Shiga-Toxin bildendes E.

coli (STEC) sind Bakterien, die eine akute Darmentzündung verursachen können.

Einige von ihnen können einen schweren Verlauf nehmen, wie zum Beispiel EHEC-Infektionen im Jahr 2011.

Insbesondere bei Kindern kann eine Infektion mit STEC zur Entwicklung eines hämolytisch-urämischen Syndroms (HUS) führen, das u.a. mit einer schweren Nierenfunktionsstörung einhergeht.

Das BVL sieht in den gestiegenen Großhandelspreisen für Gewürze einen möglichen Grund für die Fälschung.

Um Oregano zu einem vernünftigen Preis anbieten zu können, könnte er mit ausländischen Zutaten gemischt werden.

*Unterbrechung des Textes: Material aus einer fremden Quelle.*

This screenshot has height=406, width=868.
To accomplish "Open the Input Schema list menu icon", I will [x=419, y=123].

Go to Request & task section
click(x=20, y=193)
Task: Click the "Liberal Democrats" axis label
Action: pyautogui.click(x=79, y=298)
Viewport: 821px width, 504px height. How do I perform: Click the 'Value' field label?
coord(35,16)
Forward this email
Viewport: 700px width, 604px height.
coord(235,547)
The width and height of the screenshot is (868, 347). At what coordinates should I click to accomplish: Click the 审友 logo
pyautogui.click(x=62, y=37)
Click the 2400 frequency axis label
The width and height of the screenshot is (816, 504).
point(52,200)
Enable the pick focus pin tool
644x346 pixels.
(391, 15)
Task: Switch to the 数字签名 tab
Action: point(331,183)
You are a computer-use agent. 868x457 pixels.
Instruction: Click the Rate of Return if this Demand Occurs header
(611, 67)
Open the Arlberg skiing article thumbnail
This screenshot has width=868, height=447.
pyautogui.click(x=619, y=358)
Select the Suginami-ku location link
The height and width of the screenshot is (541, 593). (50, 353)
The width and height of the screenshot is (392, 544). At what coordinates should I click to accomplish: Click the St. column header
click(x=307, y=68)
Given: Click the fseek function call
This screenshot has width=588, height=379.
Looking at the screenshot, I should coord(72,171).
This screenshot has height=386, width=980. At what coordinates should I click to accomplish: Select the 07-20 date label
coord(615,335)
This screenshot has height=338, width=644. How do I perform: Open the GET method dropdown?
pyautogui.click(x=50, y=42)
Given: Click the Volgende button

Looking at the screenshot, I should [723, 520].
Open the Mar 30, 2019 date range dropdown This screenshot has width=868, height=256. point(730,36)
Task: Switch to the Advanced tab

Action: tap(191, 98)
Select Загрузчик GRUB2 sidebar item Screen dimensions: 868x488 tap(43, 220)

Es ist zwar gesundheitlich unbedenklich, aber dennoch wenig appetitlich: Bei 13 Prozent der 61 geprüften Oregano-Proben fanden die Kontrollbehörden eine beträchtliche Menge fein gehackter Olivenblätter.

Insgesamt wurden in jedem fünften Gewürz pflanzliche Fremdbestandteile nachgewiesen, darunter auch Holzteile.